Sunstroke can be best averted, if individuals minimize the duration of their exercising in direct sunlight. For active equestrians, this may be a tall order. Here are a few practical pointers for horseback riders seeking to prevent heatstroke:
1. Choose cool clothing.
Loose light cotton clothing offers a super shade against sunstroke. Horse show managers frequently adjust dress codes on blistering hot days, allowing competitors to ride without show jackets. For schooling or trail riding, equestrians often choose to leave long sleeves and leather chaps behind. A wide-brimmed summer hat can protect the head and much of the body around the barn, and a well-ventilated equestrian safety helmet helps a lot.
Many tack shops sell cooling bandannas, which may be chilled between uses. These neckerchiefs are filled with plastic pellets, which expand in water and offer considerable cooling to wearers.
2. Seek shade from the sun.
Lots of equestrians ride in airy indoor arenas, if possible, on blazing hot days. Others mount up under ring-sized awnings or coveralls. Still more saddle up for woodsy trail rides to get out of the sunshine for a while.

◆ CHECK YOUR UNDERSTANDING
• 1. Rewrite the paragraph of the sunstroke passage that begins "Loose light cotton clothing" as a short bulleted list that keeps its main facts.
• 2. Reproduce the sunstroke passage word for word from "Many tack shops" to "for a while.".
• 3. Answer these questions from the sunstroke passage:
(a) What fills the cooling bandannas sold in tack shops?
(b) What do horse show managers often allow competitors to do on blistering hot days?
(c) Besides indoor arenas and awnings, what do some equestrians do to get out of the sunshine?
The listing has no part in the sunstroke passage.

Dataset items
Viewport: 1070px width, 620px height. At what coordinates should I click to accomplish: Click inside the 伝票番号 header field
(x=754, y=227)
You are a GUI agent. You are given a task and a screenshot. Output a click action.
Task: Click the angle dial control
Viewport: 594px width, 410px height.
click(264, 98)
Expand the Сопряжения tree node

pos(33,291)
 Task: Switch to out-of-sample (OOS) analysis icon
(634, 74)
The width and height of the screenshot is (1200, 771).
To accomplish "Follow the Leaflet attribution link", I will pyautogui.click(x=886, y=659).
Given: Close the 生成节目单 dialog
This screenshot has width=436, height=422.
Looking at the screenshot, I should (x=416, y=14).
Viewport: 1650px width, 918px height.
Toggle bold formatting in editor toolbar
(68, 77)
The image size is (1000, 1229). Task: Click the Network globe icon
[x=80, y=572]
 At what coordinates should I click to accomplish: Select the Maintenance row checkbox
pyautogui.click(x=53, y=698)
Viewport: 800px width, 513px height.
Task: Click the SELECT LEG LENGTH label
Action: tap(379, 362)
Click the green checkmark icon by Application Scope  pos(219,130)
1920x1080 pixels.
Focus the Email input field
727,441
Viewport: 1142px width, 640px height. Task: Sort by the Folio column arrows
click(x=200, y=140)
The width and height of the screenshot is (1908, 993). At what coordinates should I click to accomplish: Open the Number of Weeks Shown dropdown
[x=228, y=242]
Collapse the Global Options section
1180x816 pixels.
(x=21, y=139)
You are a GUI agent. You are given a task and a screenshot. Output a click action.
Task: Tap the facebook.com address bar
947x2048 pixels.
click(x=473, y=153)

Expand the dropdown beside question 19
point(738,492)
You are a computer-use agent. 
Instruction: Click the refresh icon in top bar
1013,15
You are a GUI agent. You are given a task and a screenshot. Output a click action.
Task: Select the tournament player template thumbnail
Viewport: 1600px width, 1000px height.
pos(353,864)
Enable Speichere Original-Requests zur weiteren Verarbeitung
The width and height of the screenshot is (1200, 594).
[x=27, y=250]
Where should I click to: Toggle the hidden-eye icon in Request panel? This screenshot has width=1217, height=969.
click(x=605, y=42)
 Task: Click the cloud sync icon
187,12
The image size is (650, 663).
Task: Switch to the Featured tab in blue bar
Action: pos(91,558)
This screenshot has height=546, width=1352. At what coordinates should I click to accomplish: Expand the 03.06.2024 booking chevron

◆ ANSWER SECTION
• 1.
- Loose, light cotton clothing gives good protection against sunstroke.
- On very hot days, horse show managers often relax dress codes so competitors can ride without show jackets.
- For schooling or trail riding, riders often skip long sleeves and leather chaps.
- A wide-brimmed summer hat protects the head and much of the body around the barn.
- A well-ventilated equestrian safety helmet helps a lot.

• 2.
Many tack shops sell cooling bandannas, which may be chilled between uses. These neckerchiefs are filled with plastic pellets, which expand in water and offer considerable cooling to wearers.
2. Seek shade from the sun.
Lots of equestrians ride in airy indoor arenas, if possible, on blazing hot days. Others mount up under ring-sized awnings or coveralls. Still more saddle up for woodsy trail rides to get out of the sunshine for a while.

• 3.
(a) Plastic pellets that expand in water.
(b) Ride without show jackets.
(c) They saddle up for woodsy trail rides.